Starbucks‘ (NASDAQ:SBUX) core input — coffee beans, of course — might get notably more expensive soon.
A group of nine commodities analysts and traders recently polled by Reuters believe that the price of arabica beans will rise by nearly 25% above current levels by the end of this year. That’s a scary prospect for Starbucks’ profitability, eh? Well, actually…
The anticipated price rise isn’t due to some scary one-off factor. Rather, it’s related to the fact that the coffee market is coming off a bulge in supply last year from Brazil, a major arabica producer, which drove down prices. Reports that this year’s crop would be less bountiful have contributed to a recent price increase.
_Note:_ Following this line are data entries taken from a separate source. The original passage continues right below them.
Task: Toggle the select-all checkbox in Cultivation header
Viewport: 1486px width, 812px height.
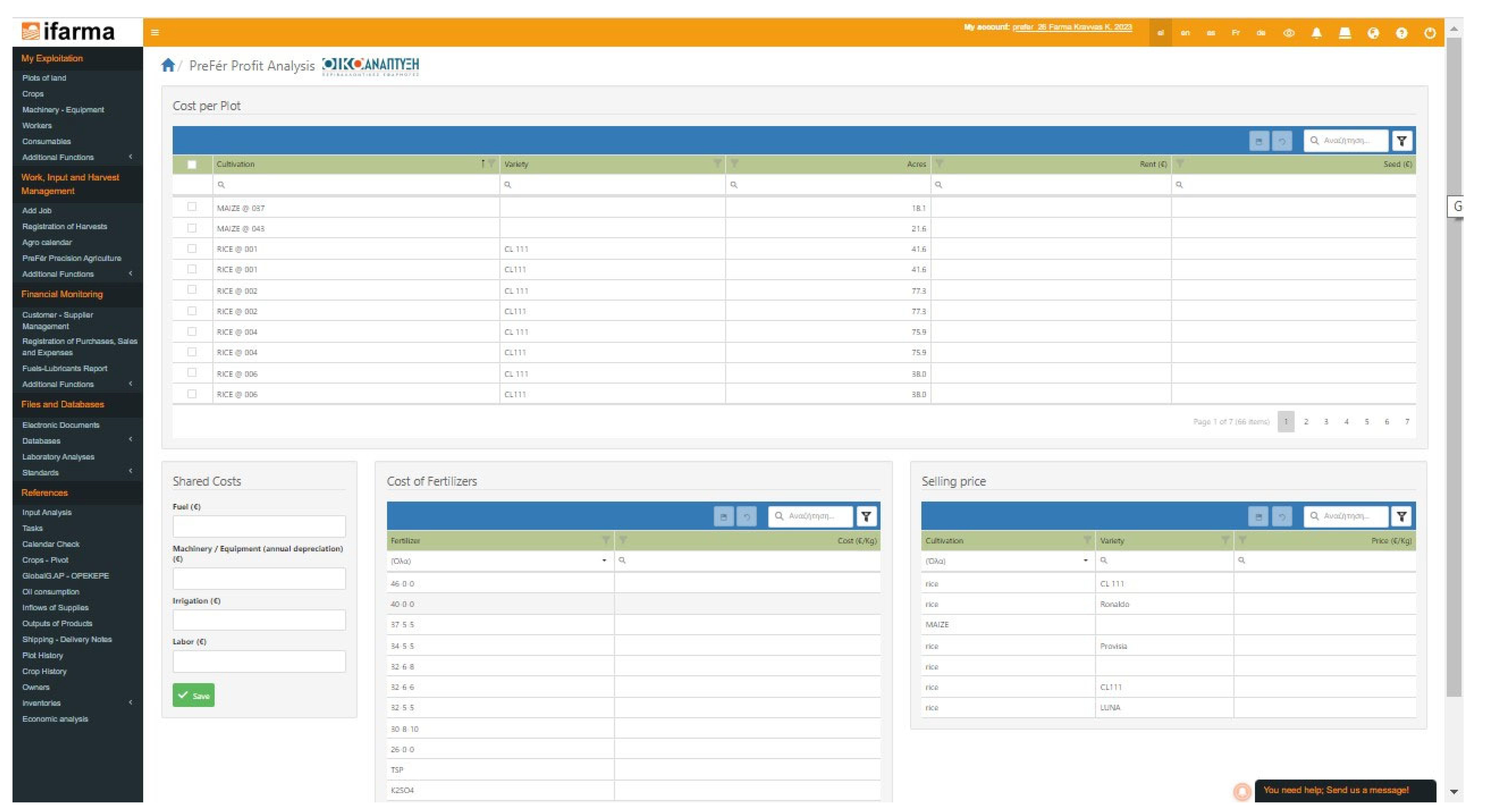Action: pos(192,164)
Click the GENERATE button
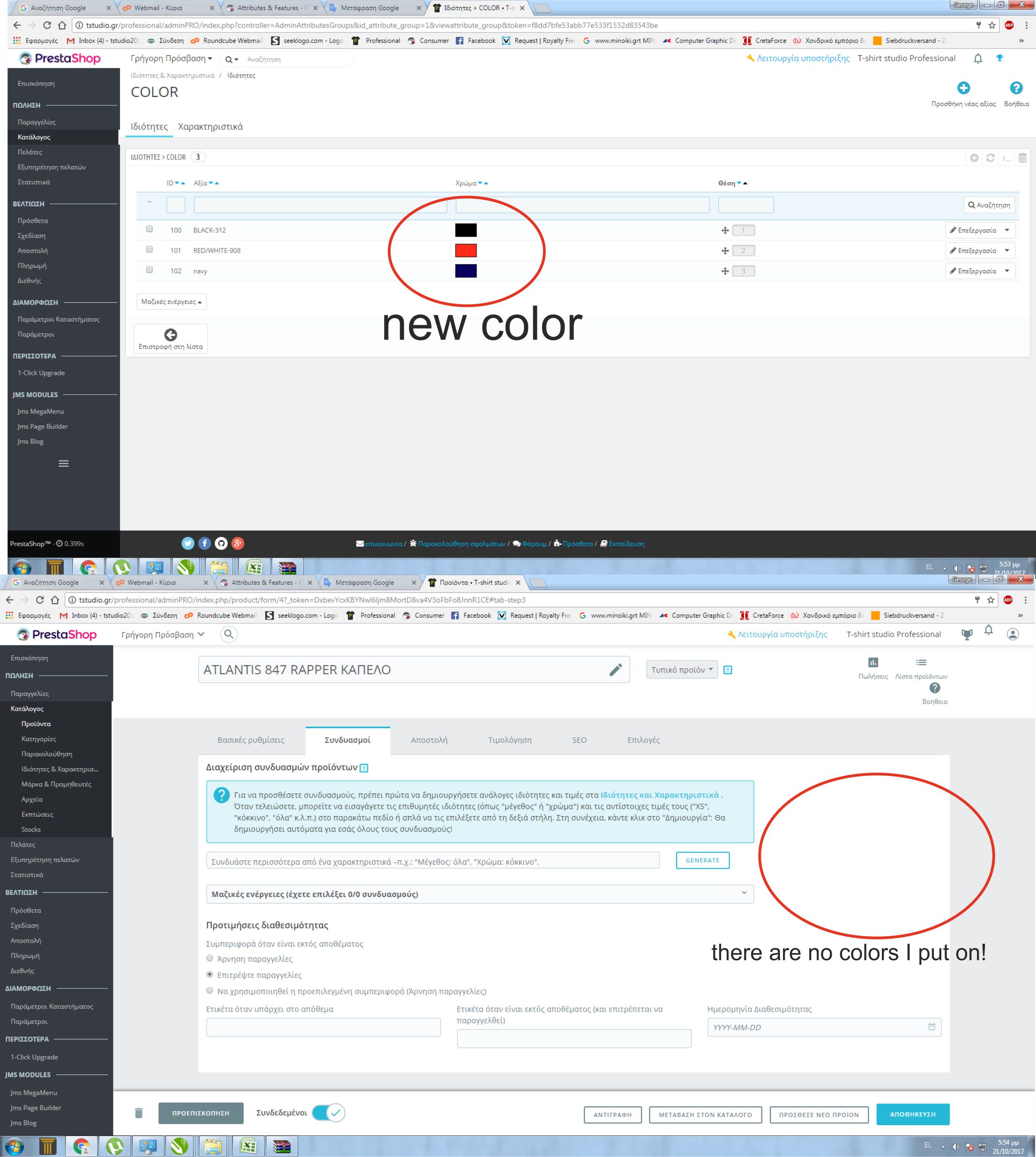The height and width of the screenshot is (1157, 1036). click(702, 860)
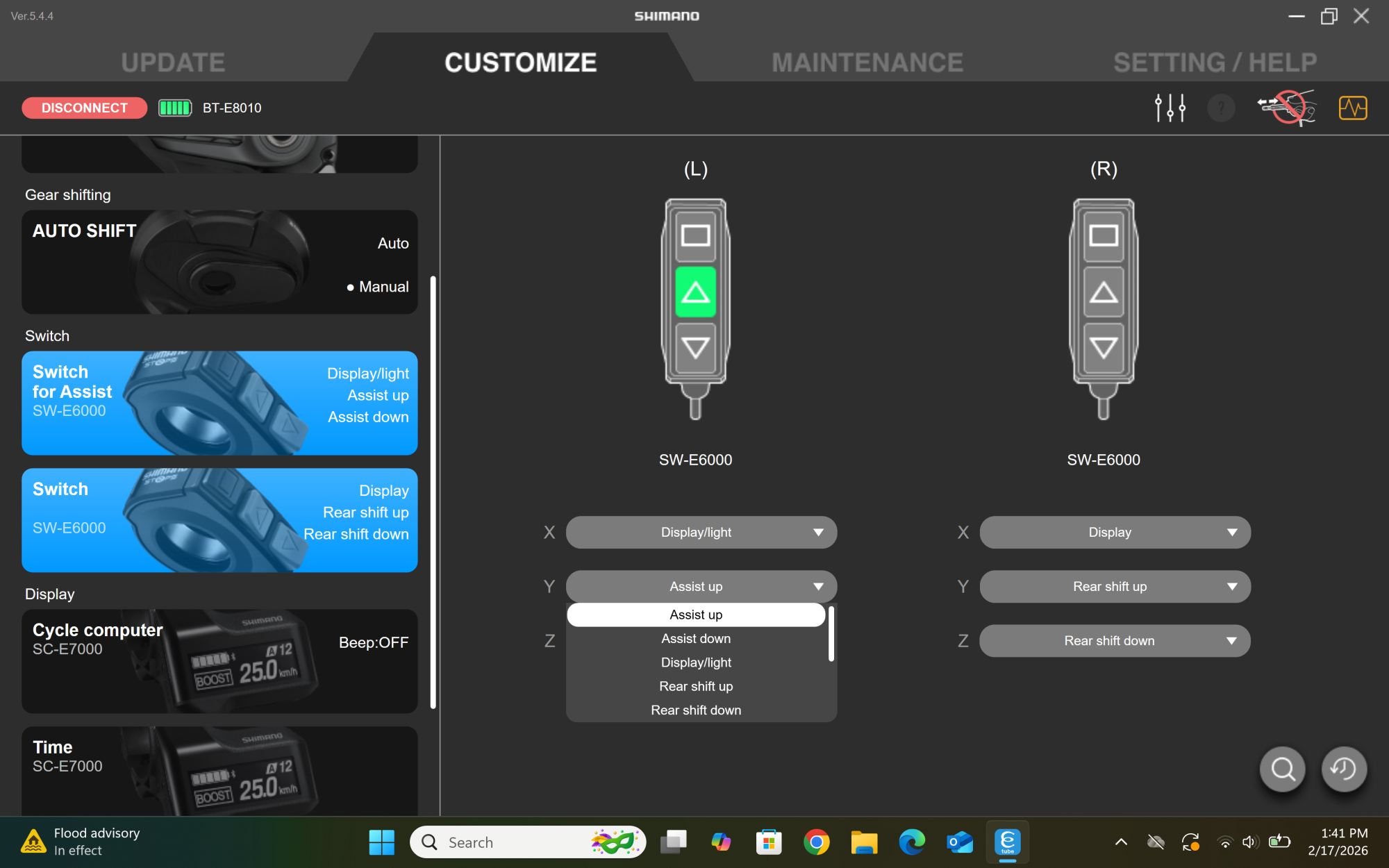Switch to the MAINTENANCE tab
This screenshot has width=1389, height=868.
(x=867, y=62)
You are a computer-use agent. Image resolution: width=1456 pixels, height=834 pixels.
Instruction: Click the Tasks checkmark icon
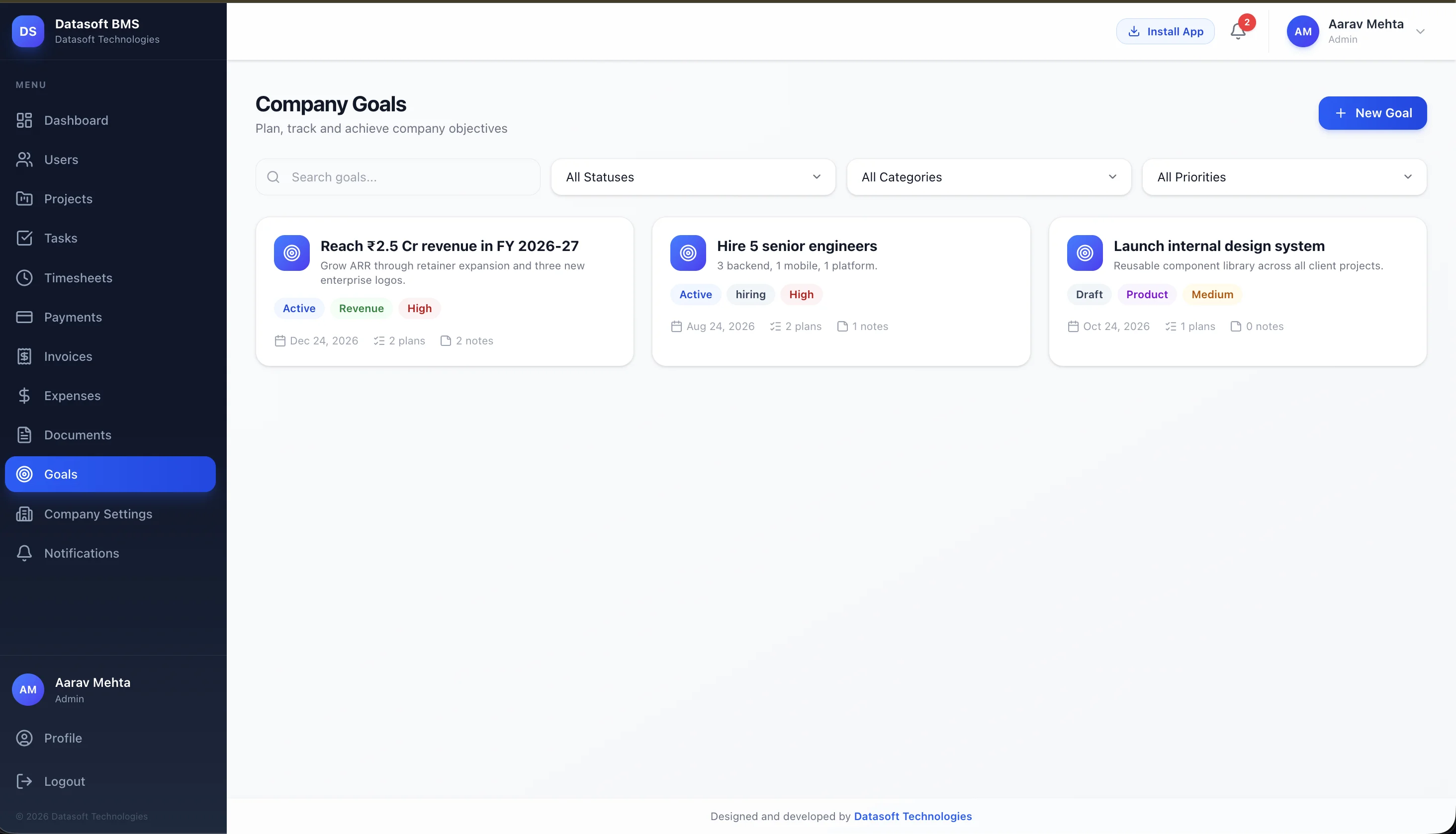click(24, 238)
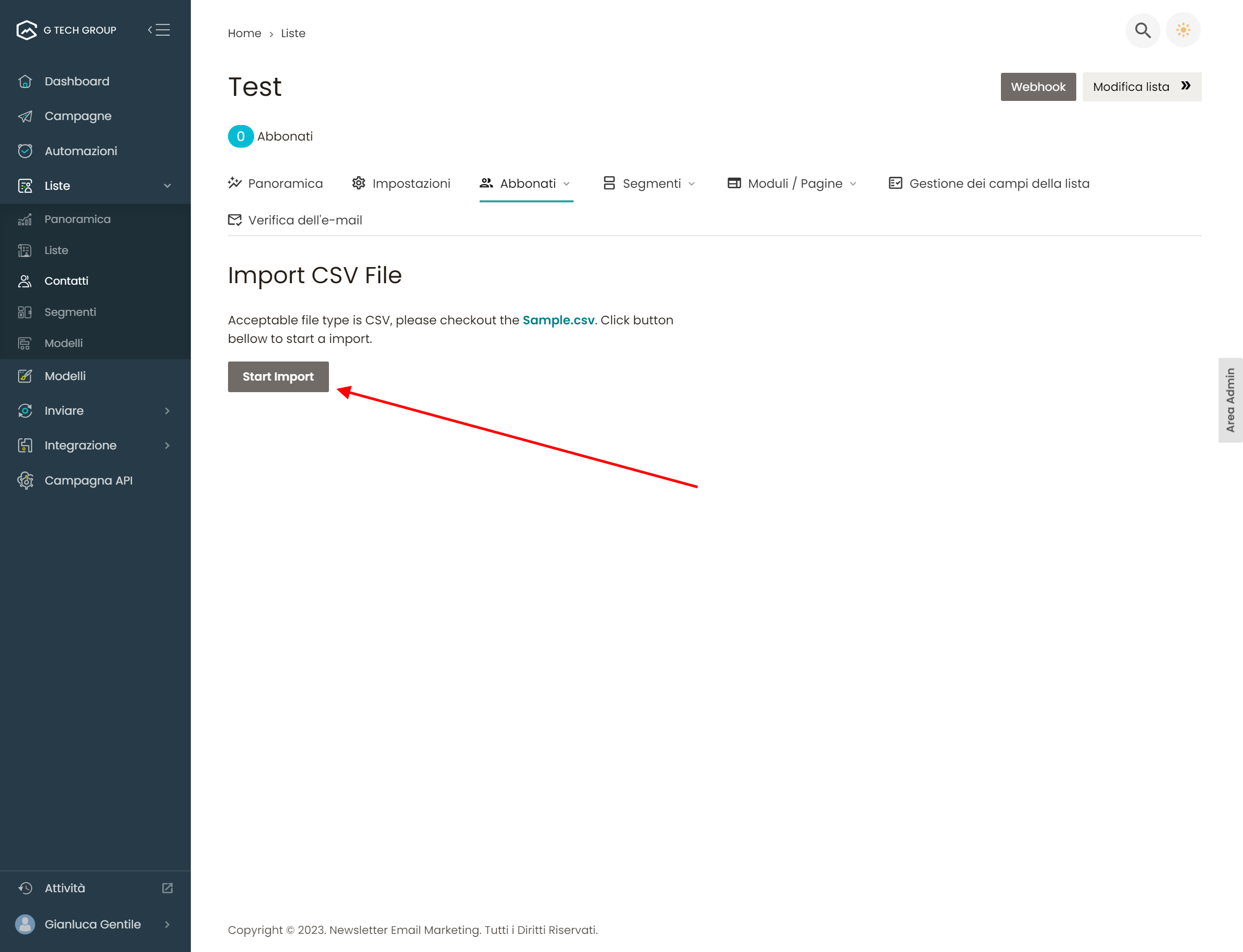Collapse the Liste sidebar submenu
Viewport: 1243px width, 952px height.
[x=167, y=186]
Over the years, the price for arabica has swung around considerably. This is why Starbucks hedges its coffee purchases. These arrangements totaled nearly $1.2 billion as of the end of fiscal 2018, and Starbucks said that they were “expected to provide an adequate supply of green [i.e., unroasted] coffee through fiscal 2019.” So basically, we can take these as the current annual coffee purchase expenditures for the company.
This makes for a revealing detail about Starbucks’ relationship with its core commodity: The cost of beans forms only a small percentage of its overall costs. Poured into the big cup of fiscal 2018’s total operating expenses (over $21 billion), that $1.2 billion is barely the foam in your cappuccino.